Al cabo de un rato, un cuarto de hora quizás, advirtió que la perra había vuelto sin hacer ruido. Se había echado en el suelo y jadeaba con la lengua afuera. Ish se sintió furioso. Pensó en los vagos peligros a que podían exponerlo aquellas tonterías. Dejarla morir de sed en el desierto hubiera sido cruel, pero podía librarse de ella rápidamente y sin hacerla sufrir. Bajó del auto con el fusil en la mano.
Vio entonces a la perra, echada a sus pies, con la cabeza entre las patas, jadeando aún. No se levantó para recibirlo, pero Ish alcanzó a ver que lo miraba. Después de una buena caza de conejos, volvía junto a su amo, el hombre que había adoptado y que cumplía tan bien sus funciones sirviéndole sabrosas conservas y llevándola a lugares donde había auténticos conejos. Ish cedió de pronto y se echó a reír.
Con la risa, algo se rompió en su interior. Sintió como si se hubiera desembarazado de un terrible peso. Después de todo, pensó, ¿qué temo? Nada puede ocurrirme peor que la muerte. Y en esto casi todos se me han adelantado. ¿Por qué asustarse? Es la suerte común.

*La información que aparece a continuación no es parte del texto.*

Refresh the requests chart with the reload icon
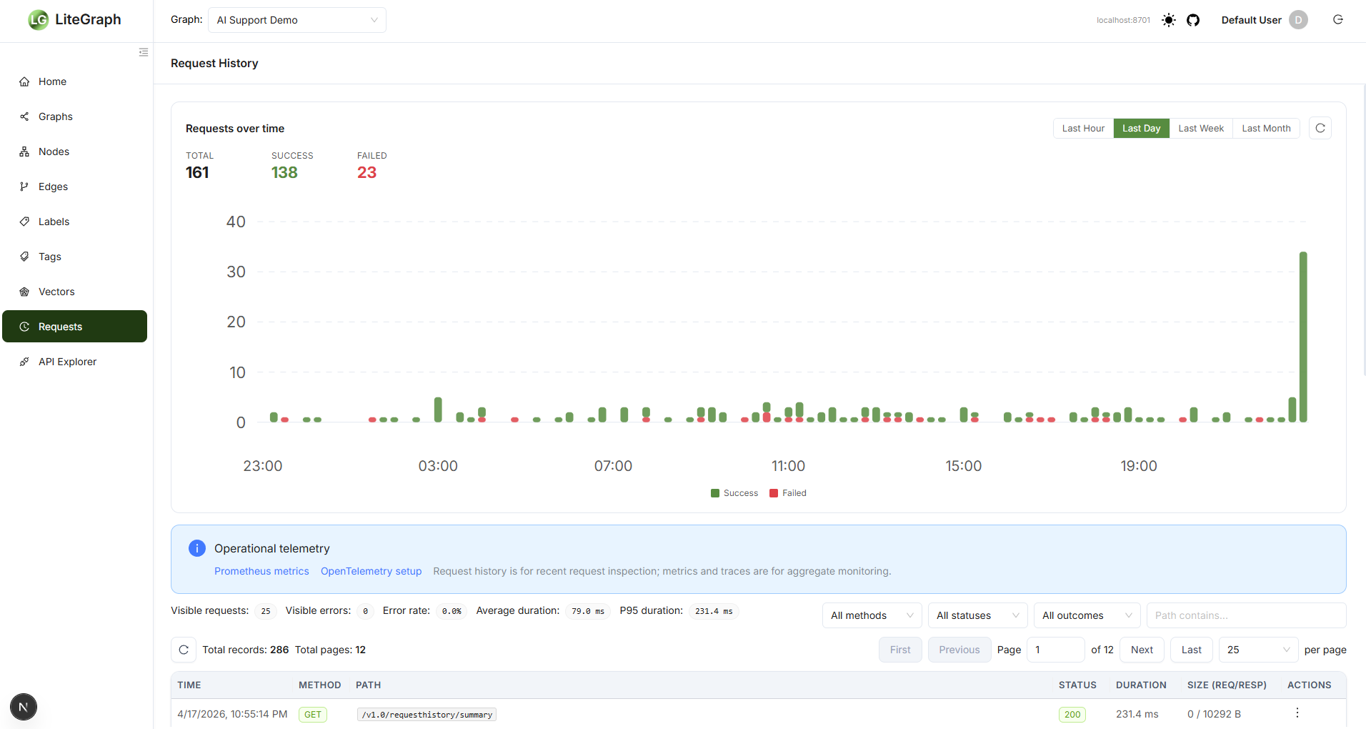This screenshot has height=729, width=1366. pos(1320,128)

Se sintió increíblemente aliviado. Dio algunos pasos por la carretera para que su cuerpo se asociara a la alegría de su alma.
No se contentó con dejar caer un fardo que en cualquier momento podía sentir otra vez sobre los hombros. Pronunció, podría decirse, su Declaración de Independencia. Avanzó audazmente hacia el destino, le abofeteó la cara y le desafió a que respondiese al golpe. Juró que si vivía, viviría libre de todo temor. ¿No había escapado a un desastre casi universal?
En dos zancadas llegó a la parte trasera del auto, deshizo los nudos y dejó caer la motocicleta. Al diablo con aquellas excesivas precauciones. Quizás el destino sólo atacaba a los demasiado prudentes. Desde ahora aceptaría su suerte, y, por lo menos, disfrutaría de la vida hasta el último día. ¿No vivía acaso un simple aplazamiento?